TASK GOAL =
Update the items from the line with "bella@binn247.com (313, 217)" up to and including the line with "ทัวร์อังกฤษ (228, 250)" by replacing "Send" with "Submit". Give only those lines, with everything else unchanged.

RECORDS SUPPLIED =
__________

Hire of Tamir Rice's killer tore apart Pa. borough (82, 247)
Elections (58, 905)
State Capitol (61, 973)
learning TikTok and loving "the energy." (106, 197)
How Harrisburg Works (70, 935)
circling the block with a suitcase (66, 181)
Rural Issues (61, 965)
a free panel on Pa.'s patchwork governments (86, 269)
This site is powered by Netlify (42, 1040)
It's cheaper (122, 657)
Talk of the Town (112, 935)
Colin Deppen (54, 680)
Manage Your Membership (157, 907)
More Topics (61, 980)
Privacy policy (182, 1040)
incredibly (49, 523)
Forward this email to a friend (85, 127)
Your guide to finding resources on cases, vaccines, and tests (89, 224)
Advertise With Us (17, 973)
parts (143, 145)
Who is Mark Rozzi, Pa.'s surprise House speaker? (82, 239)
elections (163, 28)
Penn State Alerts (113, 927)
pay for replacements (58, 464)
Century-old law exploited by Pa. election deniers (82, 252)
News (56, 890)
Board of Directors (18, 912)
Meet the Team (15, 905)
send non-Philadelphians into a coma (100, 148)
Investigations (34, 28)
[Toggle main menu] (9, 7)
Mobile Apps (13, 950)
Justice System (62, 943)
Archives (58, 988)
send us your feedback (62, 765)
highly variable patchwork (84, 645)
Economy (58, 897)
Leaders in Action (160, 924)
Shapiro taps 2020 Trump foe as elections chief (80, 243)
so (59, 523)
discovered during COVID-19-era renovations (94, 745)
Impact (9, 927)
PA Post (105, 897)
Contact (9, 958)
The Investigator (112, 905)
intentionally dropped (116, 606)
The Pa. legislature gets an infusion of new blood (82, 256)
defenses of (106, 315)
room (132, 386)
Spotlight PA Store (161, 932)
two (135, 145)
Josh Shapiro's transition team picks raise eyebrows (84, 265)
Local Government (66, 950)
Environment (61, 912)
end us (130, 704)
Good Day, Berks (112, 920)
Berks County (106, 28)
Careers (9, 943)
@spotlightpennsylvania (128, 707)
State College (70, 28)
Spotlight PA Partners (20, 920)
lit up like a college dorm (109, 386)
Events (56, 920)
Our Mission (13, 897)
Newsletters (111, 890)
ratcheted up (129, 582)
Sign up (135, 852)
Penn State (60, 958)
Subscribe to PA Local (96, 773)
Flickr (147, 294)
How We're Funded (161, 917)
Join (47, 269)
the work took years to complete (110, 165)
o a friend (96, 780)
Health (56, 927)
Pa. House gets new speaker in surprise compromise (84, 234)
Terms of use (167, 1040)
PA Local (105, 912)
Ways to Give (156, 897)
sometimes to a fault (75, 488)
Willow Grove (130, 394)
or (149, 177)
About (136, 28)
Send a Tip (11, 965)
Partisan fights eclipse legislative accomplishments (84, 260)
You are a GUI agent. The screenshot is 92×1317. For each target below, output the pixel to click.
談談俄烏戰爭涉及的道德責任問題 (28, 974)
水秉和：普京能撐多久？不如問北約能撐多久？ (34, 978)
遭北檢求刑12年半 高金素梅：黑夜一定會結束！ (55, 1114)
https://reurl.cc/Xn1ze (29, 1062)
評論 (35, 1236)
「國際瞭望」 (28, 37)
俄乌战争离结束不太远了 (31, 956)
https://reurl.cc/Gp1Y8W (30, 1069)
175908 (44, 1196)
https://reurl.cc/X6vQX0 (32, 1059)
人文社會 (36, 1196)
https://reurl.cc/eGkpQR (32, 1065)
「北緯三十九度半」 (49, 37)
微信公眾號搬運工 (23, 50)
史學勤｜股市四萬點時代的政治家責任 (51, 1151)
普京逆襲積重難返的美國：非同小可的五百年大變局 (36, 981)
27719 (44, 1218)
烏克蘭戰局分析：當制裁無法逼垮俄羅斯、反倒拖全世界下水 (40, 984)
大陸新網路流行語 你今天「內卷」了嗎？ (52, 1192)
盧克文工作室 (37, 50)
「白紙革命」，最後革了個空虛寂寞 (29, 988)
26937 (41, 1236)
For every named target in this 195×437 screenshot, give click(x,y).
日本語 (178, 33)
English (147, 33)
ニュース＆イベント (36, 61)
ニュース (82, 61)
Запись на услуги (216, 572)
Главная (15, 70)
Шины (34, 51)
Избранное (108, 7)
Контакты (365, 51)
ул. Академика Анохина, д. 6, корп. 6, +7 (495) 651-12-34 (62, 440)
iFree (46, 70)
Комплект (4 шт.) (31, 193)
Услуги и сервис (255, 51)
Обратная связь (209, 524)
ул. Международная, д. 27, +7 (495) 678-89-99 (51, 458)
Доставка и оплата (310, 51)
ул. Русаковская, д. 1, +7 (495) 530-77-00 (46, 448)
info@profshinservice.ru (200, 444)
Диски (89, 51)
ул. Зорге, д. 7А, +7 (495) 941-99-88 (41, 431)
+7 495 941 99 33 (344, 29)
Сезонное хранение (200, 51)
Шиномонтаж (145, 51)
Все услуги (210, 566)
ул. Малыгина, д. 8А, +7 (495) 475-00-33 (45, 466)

__________

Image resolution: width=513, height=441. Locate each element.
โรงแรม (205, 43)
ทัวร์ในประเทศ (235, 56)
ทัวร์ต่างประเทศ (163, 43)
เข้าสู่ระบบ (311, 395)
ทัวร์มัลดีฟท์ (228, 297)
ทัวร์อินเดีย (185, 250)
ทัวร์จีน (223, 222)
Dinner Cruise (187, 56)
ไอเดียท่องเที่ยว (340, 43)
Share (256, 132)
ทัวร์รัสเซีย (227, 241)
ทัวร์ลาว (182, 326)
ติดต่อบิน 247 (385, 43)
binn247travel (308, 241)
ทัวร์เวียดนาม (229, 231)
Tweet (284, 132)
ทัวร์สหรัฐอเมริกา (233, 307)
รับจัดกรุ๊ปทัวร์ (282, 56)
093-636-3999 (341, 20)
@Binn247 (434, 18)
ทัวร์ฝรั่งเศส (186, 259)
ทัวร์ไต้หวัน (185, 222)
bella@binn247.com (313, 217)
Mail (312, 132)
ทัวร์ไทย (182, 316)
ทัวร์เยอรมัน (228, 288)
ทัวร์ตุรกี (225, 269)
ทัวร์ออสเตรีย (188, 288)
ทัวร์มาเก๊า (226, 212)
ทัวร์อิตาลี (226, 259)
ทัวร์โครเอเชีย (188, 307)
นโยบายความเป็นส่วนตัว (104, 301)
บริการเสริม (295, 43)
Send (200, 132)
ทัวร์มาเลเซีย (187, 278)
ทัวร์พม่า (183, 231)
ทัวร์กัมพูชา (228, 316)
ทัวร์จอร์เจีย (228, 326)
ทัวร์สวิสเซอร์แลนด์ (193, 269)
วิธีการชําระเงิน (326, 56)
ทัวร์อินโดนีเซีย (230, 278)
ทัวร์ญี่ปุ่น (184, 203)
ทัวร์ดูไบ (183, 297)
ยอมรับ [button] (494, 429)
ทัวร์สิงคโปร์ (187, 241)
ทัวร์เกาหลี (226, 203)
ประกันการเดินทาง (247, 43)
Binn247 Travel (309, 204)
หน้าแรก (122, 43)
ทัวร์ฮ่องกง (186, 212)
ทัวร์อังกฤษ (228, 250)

__________

OUTPUT FOR THIS TASK =
bella@binn247.com (313, 217)
Mail (312, 132)
ทัวร์ไทย (182, 316)
ทัวร์เยอรมัน (228, 288)
ทัวร์ตุรกี (225, 269)
ทัวร์ออสเตรีย (188, 288)
ทัวร์มาเก๊า (226, 212)
ทัวร์อิตาลี (226, 259)
ทัวร์โครเอเชีย (188, 307)
นโยบายความเป็นส่วนตัว (104, 301)
บริการเสริม (295, 43)
Submit (200, 132)
ทัวร์มาเลเซีย (187, 278)
ทัวร์พม่า (183, 231)
ทัวร์กัมพูชา (228, 316)
ทัวร์จอร์เจีย (228, 326)
ทัวร์สวิสเซอร์แลนด์ (193, 269)
วิธีการชําระเงิน (326, 56)
ทัวร์อินโดนีเซีย (230, 278)
ทัวร์ญี่ปุ่น (184, 203)
ทัวร์ดูไบ (183, 297)
ยอมรับ [button] (494, 429)
ทัวร์สิงคโปร์ (187, 241)
ทัวร์เกาหลี (226, 203)
ประกันการเดินทาง (247, 43)
Binn247 Travel (309, 204)
หน้าแรก (122, 43)
ทัวร์ฮ่องกง (186, 212)
ทัวร์อังกฤษ (228, 250)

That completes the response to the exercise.